PASSAGE TO READ:
====
How does the Gawain-poet use color to structure his text? Despite the lavish use of red and green, he juxtaposes these colors or mentions them in consecutive lines only twice. The first pairing occurs in Fitt I (see diagram) on New Year's Day, just after the Green Knight has entered Arthur's court and stands surveying the assembly, waiting for someone to accept his challenge:
And runishly his red ighen he reled aboute,
Bende his bresed browes, blikkand grene. (303-04)
Only on this one occasion is Bertilak associated with both colors, as he stares out of red eyes under bushy green brows. And only once is Gawain associated with both red and green, in the second pairing of the two colors a year later, in Fitt IV, again on New Year's day: just before leaving Bertilak's castle to complete the challenge he accepted on the earlier occasion, he ties the green girdle across his "royal red" velvet coat with its embroidered pentangle:
The girdel of grene silk, that gay wel besemed,
Upon that royal red clothe that rich was to shewe (2035-36)
The word red is first encountered in the Green Knight's red eyes, and its last occurrence is marked by the tying on of the girdle.
Green is ever present. It occurs 25 times in the first Fitt ("grene," see diagram), inevitably calling to mind the numerological patterns, as do the five reds in Fitt II. It is in the second Fitt that Gawain becomes closely linked with the color red. He bears his red pentangle on his shield, red gold on a red background, and on his coat; his horse's armor has red studs, and his bedroom in Bertilak's castle has red-gold bed-curtain rings. But the fifth and final red of the second Fitt is linked not to Gawain but to his temptress, Bertilak' s wife. Just as the Gawain-poet never gives her a name, he never allows her to acquire definition in terms of his color structuring. Instead, she shares the red color already so strongly connected with Gawain. All of the characters who appear within the critical red-green pairings are thus related to a color: Gawain (and his temptress) to red, Bertilak to green in his secret existence as the Green Knight, Morgen Le Faye (who appears on the first evening of the castle visit) to the yellow of age, and a potential and possibly explicit association between blue and Gawain's protectress, Mary.
Yellow and blue emerge only once each, but this very singularity is made conspicuous by the dominance of the surrounding reds and greens. The yellow, wrinkled cheeks of the aged Morgen are juxtaposed with the youthful red of Bertilak's wife. The explicit contrast of youth and extreme age recalls the myth of Morgen as an old crone who assumes a young body in order to seduce and enchant the Knights of the Round Table (Tolkien 1967, 129).
The third Fitt contains five greens, again echoing the pattern of repeated fives, and it is here that Gawain chooses green over red. In stanza seventy-three, during the third temptation scene, he rejects a red ring offered him by his temptress, but when she then presents the green girdle a few lines later he weakens and, in the following stanza, accepts it (see diagram; the presence of red and green in the same stanza at this key moment may have significance in terms of the overall pattern, but in the present discussion we reject it as a direct red-green pairing because the words occur in non-consecutive lines).
The poem's final primary color, blue, is encountered a few stanzas later, on the last evening of Gawain's stay in the castle when he appears in blue immediately after his confession. Why is this particular moment chosen to associate Gawain with a new color, one traditionally linked with faithfulness and spirituality? Burrow sees it as an ironic commentary from the author:
for his one act of duplicity Gawain wears blue the traditional color of faithfulness occurring here and nowhere else in the poem. (1966, 112)
====
DATA:

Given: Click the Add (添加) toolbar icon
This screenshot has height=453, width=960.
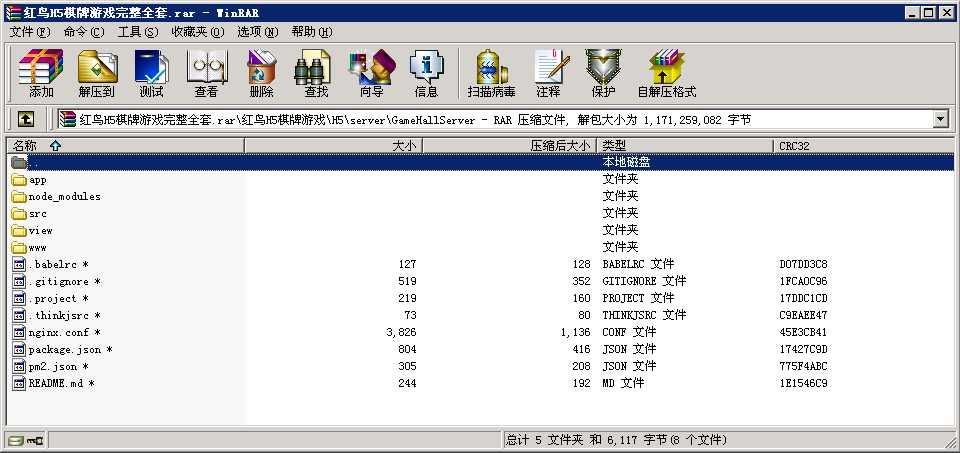Looking at the screenshot, I should tap(41, 74).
====
SET PROBLEM A:
In the discussion of color in the Gawain poem, how many times does green occur in the first Fitt?
SET PROBLEM B:
List every color that the discussion of color in the Gawain poem ties to a character.
SET PROBLEM C:
Carry the discussion of color in the Gawain poem forward from its last sentence.

WRITTEN REPLY A:
Green occurs 25 times in the first Fitt.

WRITTEN REPLY B:
Red, green, yellow, blue

WRITTEN REPLY C:
But beyond the symbolic link to faithfulness which caught Burrow's attention, we detect grounds for ascribing an additional significance to Gawain's appearance at this key moment in the poem. During the century before Sir Gawain was written, the Virgin Mary had come to be portrayed almost exclusively in blue. While her blue cloak was
rare in paintings and illuminations before 1300, during the next century the situation reversed itself, and she appears cloaked in blue in virtually every artistic portrayal, while at the same time the Cult of the Virgin vastly increased the frequency of these artistic representations (Coulton 1946:264-65). There is a high probability, therefore, that the audience of Sir Gawain would have visualized the earlier reference to Mary on Gawain's shield as a figure robed in blue, and it is tempting to infer that we are now meant to perceive Gawain's change to a blue robe as a manifestation of his conscience. Having brought his character through a succession of circumstances calculated to provoke uneasiness after confession, the poet externalizes Gawain's inner disturbance by this evocation of the conspicuously absent protectress. Just as the red of Gawain's Christian virtues is balanced by the green of Bertilak's unholy powers, the yellow of the pagan goddess Morgen, who appeared on the first evening of his visit, may well be balanced here, on the last evening, by the blue of the Christian Virgin. At any rate, the color structuring of the poem emphatically highlights Gawain's appearance in blue directly after confession.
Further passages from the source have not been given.